House, Senate and Bush ideas on illegal immigrants compared

The NY Times published today a checklist comparison of these three points of view. You can find the president’s address in Workingimmigrants.com here.
http://www.nytimes.com/2006/05/16/washington/16IMMIGRATIONBILLS_GRAPHIC.html
Full Text of House Bill (H.R.4437) here
Full Text of Senate Bill (S.2611) here
Temporary Worker Program
House (passed): No such provisions. Eliminates the Diversity Visa Lottery Program.
Senate (not yet passed): Creates a temporary worker program, with a potential path to legal permanent residence for individuals currently outside the U.S. Employers seeking to hire foreign workers would first have to try to recruit an available American worker.
President in speech: Has called on Congress to pass a guest worker program for more than two years. Said that “to secure our border, we must create a temporary worker program.”
Legalization of Undocumented Immigrants
House: No such provisions.
Senate: Provides legalization criteria for three different groups. The major one, called the “Earned Legalization Program,” would provide a path to legal permanent residence for undocumented immigrants who have been here for five years and employed for three of those and who meet other requirements.
President: While rejecting “an automatic path to citizenship,” Mr. Bush said that immigrants should be given a chance to gain citizenship after they “pay a meaningful penalty for breaking the law.”
Worksite Enforcement


House: Requires employers to participate in an electronic employment eligibility verification system within three to six years.
Senate: Also requires employers to participate in an electronic employment eligibility verification system, but with a shorter timeline: within 18 months.
President: Mr. Bush also said that employers should participate in an electronic employment eligibility verification system but did not give a specific timeline.
Criminal Penalties for Existing Illegal Immigrants
House: Makes it a federal crime to live in the United States illegally. Individuals who help illegal immigrants to enter or stay in the country would also face criminal penalties.
Senate: Mandates penalties for smuggling aliens, but offers exceptions for those who provide “humanitarian” assistance to immigrants, including medical care and housing.
President: Said that “it is neither wise nor realistic to round up millions of people, many with deep roots in the United States, and send them across the border.”
Border Security – Fencing
House: Requires the construction of “at least two layers of reinforced fencing” as well as “physical barriers, roads, lighting, cameras and sensors” along approximately 700 miles of the U.S.-Mexico border.

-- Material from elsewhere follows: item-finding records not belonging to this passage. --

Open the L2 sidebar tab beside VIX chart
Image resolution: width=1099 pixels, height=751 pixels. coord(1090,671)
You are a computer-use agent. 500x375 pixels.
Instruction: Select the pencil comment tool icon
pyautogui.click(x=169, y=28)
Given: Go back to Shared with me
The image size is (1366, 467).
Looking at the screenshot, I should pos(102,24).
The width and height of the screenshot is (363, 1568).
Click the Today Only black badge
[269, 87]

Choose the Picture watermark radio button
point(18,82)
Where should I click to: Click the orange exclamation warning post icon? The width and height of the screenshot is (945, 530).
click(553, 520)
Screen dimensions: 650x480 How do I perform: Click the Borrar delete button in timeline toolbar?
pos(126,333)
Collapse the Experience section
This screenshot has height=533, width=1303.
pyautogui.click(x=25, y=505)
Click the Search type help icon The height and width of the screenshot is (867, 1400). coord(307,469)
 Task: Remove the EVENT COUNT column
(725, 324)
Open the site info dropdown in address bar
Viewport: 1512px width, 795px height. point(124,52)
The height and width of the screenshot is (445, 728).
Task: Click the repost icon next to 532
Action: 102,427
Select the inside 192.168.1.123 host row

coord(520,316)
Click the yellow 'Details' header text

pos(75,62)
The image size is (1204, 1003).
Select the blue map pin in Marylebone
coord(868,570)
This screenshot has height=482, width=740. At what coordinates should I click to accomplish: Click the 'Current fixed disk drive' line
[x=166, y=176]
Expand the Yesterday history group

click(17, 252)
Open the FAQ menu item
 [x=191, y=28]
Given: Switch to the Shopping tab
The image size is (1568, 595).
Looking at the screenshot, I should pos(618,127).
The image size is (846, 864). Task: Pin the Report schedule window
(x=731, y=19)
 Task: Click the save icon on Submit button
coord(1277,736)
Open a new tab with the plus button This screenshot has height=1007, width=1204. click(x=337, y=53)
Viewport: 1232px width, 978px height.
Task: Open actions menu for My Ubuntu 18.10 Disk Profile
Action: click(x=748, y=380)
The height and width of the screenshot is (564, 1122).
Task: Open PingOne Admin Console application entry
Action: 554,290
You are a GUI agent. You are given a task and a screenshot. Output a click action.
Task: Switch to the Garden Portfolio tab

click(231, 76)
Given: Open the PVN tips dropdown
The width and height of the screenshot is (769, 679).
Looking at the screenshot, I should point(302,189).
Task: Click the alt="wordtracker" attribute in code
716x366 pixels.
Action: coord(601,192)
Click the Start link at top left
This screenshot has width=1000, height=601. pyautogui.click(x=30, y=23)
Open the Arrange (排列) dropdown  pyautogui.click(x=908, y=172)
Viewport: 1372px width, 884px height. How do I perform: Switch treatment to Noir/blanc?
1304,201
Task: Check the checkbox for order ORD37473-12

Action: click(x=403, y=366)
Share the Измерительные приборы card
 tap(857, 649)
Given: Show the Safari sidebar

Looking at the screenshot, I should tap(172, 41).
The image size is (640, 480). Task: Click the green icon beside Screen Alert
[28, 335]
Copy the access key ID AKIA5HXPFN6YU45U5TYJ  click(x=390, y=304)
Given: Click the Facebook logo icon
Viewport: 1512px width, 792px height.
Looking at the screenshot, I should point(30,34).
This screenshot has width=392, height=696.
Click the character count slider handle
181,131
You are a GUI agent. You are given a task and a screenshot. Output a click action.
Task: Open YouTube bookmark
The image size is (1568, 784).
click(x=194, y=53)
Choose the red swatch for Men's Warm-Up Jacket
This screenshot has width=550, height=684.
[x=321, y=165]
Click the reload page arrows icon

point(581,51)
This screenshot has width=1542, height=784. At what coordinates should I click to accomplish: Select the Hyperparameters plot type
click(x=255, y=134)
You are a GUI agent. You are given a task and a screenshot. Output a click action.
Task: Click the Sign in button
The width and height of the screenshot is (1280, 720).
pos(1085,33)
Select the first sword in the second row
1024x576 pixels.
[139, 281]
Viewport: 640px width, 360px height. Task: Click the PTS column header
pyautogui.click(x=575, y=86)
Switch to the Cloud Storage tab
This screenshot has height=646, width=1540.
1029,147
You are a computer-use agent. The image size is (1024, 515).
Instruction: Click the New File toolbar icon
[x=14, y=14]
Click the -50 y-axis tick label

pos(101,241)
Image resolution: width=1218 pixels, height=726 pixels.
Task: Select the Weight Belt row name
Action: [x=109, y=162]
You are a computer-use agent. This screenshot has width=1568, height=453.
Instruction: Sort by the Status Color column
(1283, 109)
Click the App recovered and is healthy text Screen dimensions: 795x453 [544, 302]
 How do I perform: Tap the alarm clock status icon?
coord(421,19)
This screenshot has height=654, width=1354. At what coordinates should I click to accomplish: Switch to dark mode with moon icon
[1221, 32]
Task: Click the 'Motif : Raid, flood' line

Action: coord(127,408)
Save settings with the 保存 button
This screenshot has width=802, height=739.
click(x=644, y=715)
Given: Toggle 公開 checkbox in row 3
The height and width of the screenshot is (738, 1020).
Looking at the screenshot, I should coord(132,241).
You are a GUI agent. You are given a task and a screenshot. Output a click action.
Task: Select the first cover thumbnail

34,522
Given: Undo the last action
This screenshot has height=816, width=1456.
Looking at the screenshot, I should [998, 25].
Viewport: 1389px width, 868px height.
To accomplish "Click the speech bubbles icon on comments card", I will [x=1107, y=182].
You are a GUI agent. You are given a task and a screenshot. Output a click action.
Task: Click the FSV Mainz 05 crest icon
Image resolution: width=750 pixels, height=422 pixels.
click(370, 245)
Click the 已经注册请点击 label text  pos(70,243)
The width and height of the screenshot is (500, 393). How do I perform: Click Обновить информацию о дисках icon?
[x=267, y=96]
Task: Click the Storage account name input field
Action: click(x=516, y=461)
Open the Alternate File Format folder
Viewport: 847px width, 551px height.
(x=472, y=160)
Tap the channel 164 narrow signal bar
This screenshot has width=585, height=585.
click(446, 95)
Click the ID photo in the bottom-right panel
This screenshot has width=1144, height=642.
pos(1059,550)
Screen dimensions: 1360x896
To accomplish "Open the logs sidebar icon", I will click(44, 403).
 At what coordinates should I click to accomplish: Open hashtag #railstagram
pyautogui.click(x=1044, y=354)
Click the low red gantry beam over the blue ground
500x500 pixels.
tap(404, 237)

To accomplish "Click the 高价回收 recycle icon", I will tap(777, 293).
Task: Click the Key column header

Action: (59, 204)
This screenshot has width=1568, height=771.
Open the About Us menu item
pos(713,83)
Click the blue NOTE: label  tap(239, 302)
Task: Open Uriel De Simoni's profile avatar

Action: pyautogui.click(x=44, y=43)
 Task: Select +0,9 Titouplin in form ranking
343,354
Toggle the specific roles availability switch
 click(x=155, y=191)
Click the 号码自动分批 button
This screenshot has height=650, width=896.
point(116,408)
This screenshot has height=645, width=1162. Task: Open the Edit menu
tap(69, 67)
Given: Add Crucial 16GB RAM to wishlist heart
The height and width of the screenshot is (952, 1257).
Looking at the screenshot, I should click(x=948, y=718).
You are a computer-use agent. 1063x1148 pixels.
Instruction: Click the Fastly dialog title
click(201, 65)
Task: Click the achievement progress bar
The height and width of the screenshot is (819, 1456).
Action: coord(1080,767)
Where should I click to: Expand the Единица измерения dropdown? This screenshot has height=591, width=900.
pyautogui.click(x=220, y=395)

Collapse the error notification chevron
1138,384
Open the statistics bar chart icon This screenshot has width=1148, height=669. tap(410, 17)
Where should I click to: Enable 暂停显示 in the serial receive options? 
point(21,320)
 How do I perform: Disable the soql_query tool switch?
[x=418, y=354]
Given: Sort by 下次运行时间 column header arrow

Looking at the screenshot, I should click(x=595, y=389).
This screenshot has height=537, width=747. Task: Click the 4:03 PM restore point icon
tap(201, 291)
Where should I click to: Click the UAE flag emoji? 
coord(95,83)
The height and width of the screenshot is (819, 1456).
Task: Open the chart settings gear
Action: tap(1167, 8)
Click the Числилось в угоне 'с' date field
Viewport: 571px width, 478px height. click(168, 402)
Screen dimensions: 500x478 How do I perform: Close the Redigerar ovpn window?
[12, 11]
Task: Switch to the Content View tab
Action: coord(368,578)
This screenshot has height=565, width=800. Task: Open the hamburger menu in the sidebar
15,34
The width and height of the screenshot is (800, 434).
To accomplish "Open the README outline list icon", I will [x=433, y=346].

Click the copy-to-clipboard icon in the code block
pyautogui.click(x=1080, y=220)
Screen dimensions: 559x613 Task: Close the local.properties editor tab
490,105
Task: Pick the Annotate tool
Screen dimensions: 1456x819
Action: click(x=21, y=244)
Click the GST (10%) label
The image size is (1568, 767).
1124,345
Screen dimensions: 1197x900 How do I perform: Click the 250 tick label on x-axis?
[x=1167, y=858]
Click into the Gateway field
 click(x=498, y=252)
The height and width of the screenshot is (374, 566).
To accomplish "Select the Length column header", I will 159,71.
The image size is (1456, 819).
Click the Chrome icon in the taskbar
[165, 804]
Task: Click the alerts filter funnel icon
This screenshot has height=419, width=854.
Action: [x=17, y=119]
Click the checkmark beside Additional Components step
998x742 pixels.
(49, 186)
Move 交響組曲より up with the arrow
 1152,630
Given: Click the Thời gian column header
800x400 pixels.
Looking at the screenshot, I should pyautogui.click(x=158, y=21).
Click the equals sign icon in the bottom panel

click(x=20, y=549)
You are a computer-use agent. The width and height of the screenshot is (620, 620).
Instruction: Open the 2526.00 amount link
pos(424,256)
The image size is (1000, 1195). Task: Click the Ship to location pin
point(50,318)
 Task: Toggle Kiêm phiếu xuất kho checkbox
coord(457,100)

Senate: Also calls for “double- or triple-layered fencing” but only to replace “aged, deteriorating, or damaged primary fencing” in Arizona.
President: Said that “walls and patrols alone will not stop” illegal immigration. Instead, the focus should be on trying to reduce the number of people trying to sneak across.
Border Security: Personnel
House: Hires more Border Patrol agents “as expeditiously as possible.” Nearly 12,000 Border Patrol agents currently stand guard. Hires at least 250 active duty port of entry inspectors for each of the next three years.
Senate: Increases the number of Border Patrol agents by 2,400 each year through 2011. Calls for at least 500 active duty port of entry inspectors to be hired in each of the next three years.
President: Called on Congress to provide funding for large increases in manpower and technology at the border. He said that “by the end of 2008, we will increase the number of Border Patrol officers by an additional 6,000” and to help with the transition “up to 6,000 Guard members will be deployed to our southern border.”